● ASSIGNMENT:
Show every line of the records below that contains the word "будут".

● RECORDS PROVIDED:

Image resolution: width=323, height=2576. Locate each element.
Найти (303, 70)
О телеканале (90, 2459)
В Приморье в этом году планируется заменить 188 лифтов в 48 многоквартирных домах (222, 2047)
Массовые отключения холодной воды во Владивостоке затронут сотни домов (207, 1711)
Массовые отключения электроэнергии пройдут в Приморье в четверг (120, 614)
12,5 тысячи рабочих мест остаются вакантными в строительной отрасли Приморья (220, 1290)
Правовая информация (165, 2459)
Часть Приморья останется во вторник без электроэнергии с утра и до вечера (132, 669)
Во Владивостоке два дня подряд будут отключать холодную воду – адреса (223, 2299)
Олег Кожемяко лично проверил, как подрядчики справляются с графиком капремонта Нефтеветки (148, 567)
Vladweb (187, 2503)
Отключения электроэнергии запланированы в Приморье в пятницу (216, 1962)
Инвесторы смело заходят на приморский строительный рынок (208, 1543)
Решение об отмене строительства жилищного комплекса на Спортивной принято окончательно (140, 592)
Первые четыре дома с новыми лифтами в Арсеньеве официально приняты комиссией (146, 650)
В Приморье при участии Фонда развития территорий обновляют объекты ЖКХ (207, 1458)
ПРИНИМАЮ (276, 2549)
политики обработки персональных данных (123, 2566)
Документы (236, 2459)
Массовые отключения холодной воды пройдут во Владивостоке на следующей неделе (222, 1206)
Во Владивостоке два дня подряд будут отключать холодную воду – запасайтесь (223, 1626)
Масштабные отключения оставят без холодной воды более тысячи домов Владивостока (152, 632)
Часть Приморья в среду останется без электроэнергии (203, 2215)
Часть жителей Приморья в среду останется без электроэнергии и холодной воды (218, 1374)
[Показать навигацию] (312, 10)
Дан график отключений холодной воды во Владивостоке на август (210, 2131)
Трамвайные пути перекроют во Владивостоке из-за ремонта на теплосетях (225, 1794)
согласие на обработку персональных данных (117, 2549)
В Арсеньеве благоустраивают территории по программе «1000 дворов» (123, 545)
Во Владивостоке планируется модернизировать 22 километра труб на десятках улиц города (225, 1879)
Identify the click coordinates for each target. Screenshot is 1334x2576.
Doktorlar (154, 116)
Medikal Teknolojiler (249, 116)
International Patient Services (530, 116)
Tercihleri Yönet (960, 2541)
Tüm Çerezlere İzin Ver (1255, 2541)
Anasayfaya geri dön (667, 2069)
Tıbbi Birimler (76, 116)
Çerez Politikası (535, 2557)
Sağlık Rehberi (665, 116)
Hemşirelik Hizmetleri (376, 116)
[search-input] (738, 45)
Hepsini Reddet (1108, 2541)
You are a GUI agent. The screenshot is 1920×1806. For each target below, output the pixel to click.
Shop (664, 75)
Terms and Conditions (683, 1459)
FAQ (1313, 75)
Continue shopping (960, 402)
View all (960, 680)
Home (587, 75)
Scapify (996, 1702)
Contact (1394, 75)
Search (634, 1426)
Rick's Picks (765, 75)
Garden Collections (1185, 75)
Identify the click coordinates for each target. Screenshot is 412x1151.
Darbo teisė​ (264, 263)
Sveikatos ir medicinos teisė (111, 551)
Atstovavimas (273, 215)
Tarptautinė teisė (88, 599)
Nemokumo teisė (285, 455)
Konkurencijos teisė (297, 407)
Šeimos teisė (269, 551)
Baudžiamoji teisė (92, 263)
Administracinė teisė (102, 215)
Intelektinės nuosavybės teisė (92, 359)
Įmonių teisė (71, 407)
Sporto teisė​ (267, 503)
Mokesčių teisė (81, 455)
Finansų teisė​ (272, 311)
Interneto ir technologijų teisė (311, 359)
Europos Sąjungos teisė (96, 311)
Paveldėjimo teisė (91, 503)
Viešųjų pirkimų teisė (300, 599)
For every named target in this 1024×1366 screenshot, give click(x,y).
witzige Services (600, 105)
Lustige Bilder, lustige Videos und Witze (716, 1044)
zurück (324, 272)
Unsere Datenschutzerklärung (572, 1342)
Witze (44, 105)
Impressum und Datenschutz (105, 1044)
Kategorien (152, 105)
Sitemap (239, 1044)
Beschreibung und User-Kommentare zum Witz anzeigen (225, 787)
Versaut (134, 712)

● RESULT OF THE TASK:
Во Владивостоке два дня подряд будут отключать холодную воду – адреса (223, 2299)
Во Владивостоке два дня подряд будут отключать холодную воду – запасайтесь (223, 1626)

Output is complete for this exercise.